1, SrB ₄ O ₇ F: Eu, BaMg ₂ Si ₂ O ₇ : Pb,
Sr ₂ P ₂ O ₇ : Eu, BaZnMgSi ₂ O ₇ : Pb, B
aSi ₂ O ₅ : Pb, (Ca, Zn) ₃ (PO ₄ ) ₂ : T
1, YPO ₄ : Ce, YF ₃ : (Gd, Pr), SrB ₄
O _7: Eu phosphor plasma display apparatus according to claim 1, characterized in that is constituted by a compound represented by any one or more of. 4. The red phosphor of the back phosphor layer is (Y, G)

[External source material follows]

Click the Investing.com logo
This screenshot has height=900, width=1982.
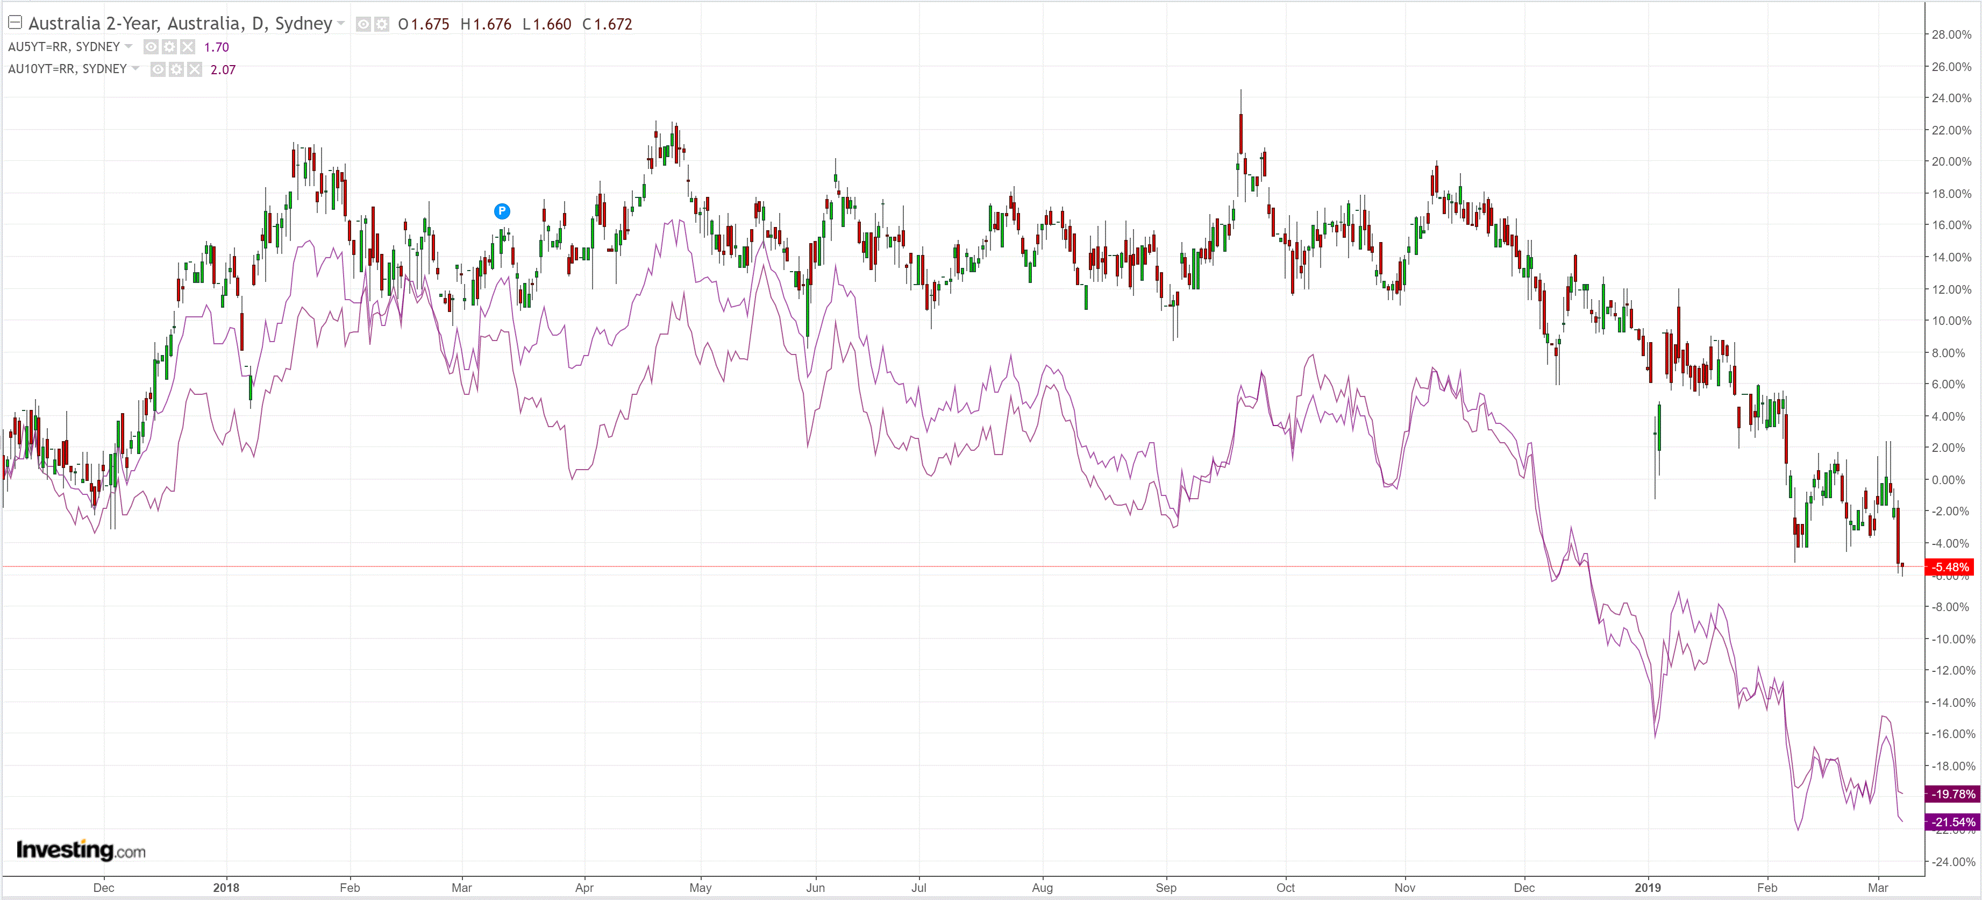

_{d) 1-x BO 3:} Eu x, Y 2-x O 3: Eu x or Y _x V
O _4: a compound represented by any one of the Eu _x, a green phosphor is _{Y 2x SiO 5: Ce x,} Tb x or Zn _2x S
iO _4: a compound represented by any one of the Mn _x,
Blue phosphor _{Ba 1-x MgAl 10 O 17} : Eu x, Ba
_{1-xy Sr y MgAl 10 O} 17: Eu x, Me x MgSi
₂ O _8: Eu _x, (although, Me is, Ca, Sr, any one or more of Ba) or Me _x MgSi
₂ O _6: Eu _x (although, Me is, Ca, Sr, any one or more of Ba) according to claim 1 or 2, characterized in that is constituted by a compound represented by any one of a
The plasma display device according to item 1. 5. The plasma display device according to claim 1, wherein the visible light transmittance of the front phosphor layer is larger than the visible light transmittance of the back phosphor layer. 6. The plasma display device according to claim 1, wherein the particle size of the phosphor particles is 4.0 μm or less, and the thickness of the front phosphor layer is 10 μm or less.